• **Vorliegender Text**

Grevenbroicher Bürgermeister zur Diskussion um die Braunkohle Krützen macht sich Sorgen um Region

Grvenbroich · Grevenbroicher Bürgermeister verfasst Stellungnahme zur aktuellen Diskussion um die Braunkohle.

Er sei dafür, dass Deutschland bei der Energiewende eine Vorreiterrolle einnimmt. „Aber dafür benötigen wir die gebotene Zeit“, sagt Bürgermeister Klaus Krützen. Ein kurzfristiger Ausstieg aus der Braunkohleverstromung sei mit erschreckenden Veränderungen für die Stadt verbunden: 1000 gut bezahlte Arbeitsplätze seien direkt betroffen, 3000 weitere, die indirekt mit der Arbeit in den Kraftwerken und Tagebauen zu tun haben. Auch Großbetriebe wie Hydro mit mehr als 2000 Beschäftigten seien an geringen Stromkosten interessiert. Und die Konzernleitung schaue sehr genau darauf, wie sich die Strompreise in Deutschland entwickeln, warnt  Krützen.

 Klaus Krützen: Die Region steht vor entscheidenden Umbrüchen.

Klaus Krützen: Die Region steht vor entscheidenden Umbrüchen.

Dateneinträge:

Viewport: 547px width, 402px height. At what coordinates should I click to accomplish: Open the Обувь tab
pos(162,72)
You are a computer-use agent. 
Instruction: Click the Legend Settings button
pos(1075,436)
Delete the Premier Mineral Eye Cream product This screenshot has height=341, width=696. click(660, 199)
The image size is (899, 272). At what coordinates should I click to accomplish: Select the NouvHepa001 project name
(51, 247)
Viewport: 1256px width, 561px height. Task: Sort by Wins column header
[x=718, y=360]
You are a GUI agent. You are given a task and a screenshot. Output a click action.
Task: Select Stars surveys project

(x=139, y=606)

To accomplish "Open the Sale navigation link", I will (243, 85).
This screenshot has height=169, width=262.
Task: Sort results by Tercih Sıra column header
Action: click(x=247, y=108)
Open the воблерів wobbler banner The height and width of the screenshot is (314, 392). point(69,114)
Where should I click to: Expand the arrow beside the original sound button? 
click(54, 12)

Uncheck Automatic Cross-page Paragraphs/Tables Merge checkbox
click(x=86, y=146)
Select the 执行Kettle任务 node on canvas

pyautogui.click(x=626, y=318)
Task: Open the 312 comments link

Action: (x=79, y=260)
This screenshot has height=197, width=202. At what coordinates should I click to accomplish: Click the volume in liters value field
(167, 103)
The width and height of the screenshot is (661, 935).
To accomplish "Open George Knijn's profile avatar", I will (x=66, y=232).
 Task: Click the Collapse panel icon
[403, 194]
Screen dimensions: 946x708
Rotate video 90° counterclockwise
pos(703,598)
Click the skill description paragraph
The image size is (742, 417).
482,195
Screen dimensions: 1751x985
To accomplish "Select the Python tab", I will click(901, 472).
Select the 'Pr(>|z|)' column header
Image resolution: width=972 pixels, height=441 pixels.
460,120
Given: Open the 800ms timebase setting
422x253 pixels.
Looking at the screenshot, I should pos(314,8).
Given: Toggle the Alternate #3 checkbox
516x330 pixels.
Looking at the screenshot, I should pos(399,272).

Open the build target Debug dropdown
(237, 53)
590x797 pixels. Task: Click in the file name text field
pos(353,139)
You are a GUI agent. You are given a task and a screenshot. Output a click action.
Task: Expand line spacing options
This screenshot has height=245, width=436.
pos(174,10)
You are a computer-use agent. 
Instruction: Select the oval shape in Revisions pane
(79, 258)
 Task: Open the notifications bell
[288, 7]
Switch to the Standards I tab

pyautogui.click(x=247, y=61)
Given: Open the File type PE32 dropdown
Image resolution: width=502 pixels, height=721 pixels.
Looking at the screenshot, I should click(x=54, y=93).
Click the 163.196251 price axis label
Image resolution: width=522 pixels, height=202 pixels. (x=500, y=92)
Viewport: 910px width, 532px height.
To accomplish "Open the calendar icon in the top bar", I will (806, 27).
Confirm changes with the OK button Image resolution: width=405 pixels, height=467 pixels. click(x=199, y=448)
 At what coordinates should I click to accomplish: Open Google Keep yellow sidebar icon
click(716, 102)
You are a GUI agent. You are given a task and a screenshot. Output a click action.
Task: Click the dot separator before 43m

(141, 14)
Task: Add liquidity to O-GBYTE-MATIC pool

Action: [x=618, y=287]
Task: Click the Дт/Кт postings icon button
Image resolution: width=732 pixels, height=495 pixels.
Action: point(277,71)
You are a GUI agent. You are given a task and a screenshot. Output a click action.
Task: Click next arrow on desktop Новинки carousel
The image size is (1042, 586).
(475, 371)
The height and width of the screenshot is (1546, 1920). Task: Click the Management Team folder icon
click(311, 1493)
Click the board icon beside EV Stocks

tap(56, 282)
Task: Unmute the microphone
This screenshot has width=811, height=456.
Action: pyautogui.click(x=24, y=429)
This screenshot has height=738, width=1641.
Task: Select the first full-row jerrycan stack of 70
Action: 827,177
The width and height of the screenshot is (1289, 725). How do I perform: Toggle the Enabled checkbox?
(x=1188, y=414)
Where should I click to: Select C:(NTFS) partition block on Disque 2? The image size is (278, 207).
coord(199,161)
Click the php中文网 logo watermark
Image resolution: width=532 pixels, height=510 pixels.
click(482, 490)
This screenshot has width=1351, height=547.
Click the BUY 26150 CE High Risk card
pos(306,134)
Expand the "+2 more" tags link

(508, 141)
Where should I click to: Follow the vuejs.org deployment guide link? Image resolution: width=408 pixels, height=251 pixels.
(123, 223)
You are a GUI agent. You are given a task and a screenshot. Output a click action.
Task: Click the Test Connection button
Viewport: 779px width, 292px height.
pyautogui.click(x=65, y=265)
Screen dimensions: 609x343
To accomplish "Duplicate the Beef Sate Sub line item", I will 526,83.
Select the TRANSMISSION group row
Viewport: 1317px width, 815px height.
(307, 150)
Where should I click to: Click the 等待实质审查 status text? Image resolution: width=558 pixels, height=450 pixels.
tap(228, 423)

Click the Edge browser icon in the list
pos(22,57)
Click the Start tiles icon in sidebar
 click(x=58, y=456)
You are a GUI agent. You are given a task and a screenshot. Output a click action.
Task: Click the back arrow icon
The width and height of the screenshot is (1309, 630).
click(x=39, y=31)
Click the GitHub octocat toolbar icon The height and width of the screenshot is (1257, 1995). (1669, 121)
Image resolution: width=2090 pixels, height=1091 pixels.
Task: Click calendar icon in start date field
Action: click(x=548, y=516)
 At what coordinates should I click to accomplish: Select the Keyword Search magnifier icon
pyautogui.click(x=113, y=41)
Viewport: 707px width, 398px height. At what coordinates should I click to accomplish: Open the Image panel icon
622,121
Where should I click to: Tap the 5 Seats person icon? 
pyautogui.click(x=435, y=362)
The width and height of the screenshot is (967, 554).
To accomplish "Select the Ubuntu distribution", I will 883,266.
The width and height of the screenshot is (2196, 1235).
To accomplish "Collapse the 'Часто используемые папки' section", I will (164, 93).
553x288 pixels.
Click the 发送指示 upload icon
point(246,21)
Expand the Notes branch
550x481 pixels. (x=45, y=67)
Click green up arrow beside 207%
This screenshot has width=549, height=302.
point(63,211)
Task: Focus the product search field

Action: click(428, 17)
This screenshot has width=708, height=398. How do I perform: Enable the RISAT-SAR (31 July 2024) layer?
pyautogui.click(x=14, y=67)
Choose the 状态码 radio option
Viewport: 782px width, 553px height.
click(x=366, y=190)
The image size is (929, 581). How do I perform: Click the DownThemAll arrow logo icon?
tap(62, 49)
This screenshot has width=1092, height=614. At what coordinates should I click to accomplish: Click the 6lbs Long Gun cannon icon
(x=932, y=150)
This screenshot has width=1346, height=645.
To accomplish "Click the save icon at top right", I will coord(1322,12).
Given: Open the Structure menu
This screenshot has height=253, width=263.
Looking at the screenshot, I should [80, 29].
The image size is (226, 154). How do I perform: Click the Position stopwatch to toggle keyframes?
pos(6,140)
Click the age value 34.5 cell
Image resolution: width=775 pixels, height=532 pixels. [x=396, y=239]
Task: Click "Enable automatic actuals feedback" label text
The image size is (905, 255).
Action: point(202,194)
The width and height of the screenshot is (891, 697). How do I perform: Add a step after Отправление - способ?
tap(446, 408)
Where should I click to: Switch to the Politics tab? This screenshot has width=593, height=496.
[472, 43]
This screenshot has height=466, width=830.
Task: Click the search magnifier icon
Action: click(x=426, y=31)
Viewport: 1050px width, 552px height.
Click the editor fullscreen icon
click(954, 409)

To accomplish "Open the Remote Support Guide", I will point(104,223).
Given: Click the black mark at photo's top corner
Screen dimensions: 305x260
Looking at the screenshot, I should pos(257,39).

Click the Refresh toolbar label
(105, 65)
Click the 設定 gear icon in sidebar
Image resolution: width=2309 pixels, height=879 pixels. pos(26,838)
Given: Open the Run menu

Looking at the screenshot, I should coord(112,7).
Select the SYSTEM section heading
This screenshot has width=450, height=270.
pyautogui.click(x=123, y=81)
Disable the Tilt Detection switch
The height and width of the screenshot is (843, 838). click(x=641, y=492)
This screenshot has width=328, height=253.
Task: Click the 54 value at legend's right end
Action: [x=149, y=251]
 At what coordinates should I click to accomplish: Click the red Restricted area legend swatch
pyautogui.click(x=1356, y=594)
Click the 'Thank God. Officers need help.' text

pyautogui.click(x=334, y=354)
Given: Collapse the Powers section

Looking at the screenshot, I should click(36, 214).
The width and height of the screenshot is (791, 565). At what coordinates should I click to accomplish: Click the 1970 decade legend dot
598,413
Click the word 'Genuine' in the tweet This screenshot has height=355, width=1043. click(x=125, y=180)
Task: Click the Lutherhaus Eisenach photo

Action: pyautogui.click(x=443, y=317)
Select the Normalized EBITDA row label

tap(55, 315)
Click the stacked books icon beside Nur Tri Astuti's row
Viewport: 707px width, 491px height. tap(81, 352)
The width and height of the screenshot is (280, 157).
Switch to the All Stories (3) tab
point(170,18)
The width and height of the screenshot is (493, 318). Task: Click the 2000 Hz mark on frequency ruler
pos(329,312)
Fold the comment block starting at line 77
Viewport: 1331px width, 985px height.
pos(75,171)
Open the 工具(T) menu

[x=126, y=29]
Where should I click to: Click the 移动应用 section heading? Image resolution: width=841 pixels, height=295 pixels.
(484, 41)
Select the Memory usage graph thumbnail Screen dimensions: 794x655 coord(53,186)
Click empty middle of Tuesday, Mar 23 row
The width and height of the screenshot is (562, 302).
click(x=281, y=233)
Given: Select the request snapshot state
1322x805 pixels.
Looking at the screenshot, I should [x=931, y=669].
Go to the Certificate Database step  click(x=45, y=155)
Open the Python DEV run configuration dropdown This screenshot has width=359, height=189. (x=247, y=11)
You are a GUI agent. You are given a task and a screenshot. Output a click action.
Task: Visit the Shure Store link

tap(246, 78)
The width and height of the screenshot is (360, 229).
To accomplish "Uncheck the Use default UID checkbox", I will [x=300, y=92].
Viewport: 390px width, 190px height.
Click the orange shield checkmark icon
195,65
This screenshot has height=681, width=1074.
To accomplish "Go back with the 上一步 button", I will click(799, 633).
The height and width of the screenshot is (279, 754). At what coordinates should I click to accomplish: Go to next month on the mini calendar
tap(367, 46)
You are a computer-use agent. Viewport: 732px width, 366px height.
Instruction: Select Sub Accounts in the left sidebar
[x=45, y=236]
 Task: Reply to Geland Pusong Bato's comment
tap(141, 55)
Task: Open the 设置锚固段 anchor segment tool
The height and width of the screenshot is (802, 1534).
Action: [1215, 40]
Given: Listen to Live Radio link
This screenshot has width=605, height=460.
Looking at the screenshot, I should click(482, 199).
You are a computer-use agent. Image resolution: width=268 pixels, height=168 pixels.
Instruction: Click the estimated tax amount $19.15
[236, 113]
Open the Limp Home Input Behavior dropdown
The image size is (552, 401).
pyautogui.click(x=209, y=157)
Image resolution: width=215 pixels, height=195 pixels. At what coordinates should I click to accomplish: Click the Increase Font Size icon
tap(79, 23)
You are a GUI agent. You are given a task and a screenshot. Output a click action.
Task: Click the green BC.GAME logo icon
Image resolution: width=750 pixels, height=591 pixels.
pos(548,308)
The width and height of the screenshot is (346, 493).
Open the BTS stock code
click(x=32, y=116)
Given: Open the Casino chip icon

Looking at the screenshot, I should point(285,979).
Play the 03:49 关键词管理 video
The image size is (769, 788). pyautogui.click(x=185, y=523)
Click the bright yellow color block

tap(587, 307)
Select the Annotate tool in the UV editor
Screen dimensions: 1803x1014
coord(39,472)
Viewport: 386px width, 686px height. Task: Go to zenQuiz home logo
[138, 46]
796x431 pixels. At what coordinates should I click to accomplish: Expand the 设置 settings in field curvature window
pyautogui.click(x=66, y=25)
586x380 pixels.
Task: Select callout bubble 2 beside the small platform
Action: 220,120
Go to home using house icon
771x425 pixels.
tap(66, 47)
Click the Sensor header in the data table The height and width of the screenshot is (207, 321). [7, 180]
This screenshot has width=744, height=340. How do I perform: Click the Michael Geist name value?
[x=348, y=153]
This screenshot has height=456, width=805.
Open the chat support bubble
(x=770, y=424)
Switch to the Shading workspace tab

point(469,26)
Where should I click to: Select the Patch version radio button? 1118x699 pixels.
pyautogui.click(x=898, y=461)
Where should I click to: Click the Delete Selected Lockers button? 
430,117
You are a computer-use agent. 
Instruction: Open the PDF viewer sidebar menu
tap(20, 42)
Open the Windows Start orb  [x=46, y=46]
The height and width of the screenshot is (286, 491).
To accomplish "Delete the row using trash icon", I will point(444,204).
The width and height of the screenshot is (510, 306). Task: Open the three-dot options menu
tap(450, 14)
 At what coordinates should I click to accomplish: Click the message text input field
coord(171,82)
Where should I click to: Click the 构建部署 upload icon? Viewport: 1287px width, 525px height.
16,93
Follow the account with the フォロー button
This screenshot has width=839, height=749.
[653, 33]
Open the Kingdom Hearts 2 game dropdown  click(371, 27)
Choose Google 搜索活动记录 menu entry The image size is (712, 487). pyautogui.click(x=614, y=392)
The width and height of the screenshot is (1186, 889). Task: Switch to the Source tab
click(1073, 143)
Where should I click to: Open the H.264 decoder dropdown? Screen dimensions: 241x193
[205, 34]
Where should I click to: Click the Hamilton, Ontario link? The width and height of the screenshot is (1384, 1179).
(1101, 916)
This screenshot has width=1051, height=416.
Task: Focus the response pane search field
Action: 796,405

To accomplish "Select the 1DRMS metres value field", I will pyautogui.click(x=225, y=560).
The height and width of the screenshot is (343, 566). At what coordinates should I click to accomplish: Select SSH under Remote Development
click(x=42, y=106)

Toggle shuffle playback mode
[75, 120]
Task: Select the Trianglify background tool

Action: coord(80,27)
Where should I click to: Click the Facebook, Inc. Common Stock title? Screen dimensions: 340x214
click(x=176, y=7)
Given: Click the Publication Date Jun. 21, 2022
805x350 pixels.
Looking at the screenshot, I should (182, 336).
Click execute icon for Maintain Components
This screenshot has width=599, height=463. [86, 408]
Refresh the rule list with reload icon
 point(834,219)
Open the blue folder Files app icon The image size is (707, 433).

• **Zu bearbeiten**
1 - Beantworte anhand des Textes zur Braunkohle:
(a) Wie viele Arbeitsplätze sind nach Krützens Angaben direkt betroffen?
(b) Wie viele Beschäftigte hat Hydro?
(c) Wovor steht die Region laut Krützen?
2 - Setze den Text zur Braunkohle im Anschluss an seinen letzten Satz fort.

• **Lösungen**
1 -
(a) 1000 gut bezahlte Arbeitsplätze
(b) mehr als 2000
(c) vor entscheidenden Umbrüchen

2 -
Foto: Berns Lothar

In einer sechs Seiten umfassenden Stellungnahme hat der Grevenbroicher Verwaltungschef jetzt seine Position zur aktuellen Diskussion um die Braunkohle deutlich gemacht. Er frage sich, ob überhaupt noch Sachgründe bei den Protesten um den Hambacher Forst eine Rolle spielen würden, oder „ob es durch eine ideologische Überhöhung des Symbols ,Hambi’ nur noch darum geht, der Braunkohle voreilig den Garaus zu machen“. Krützens Schlussfolgerung: „Hier wird perfide mit der Zukunft der Menschen einer ganzen Region gespielt – ohne die Fakten zur Energiewende zur Kenntnis zu nehmen und ignorierend, dass der Verzicht auf die Kohlegewinnung in keiner Weise dazu beitragen wird, das Weltklima nachhaltig zu verändern.“ Immerhin seien weltweit zurzeit 1400 Kohlekraftwerke in Planung.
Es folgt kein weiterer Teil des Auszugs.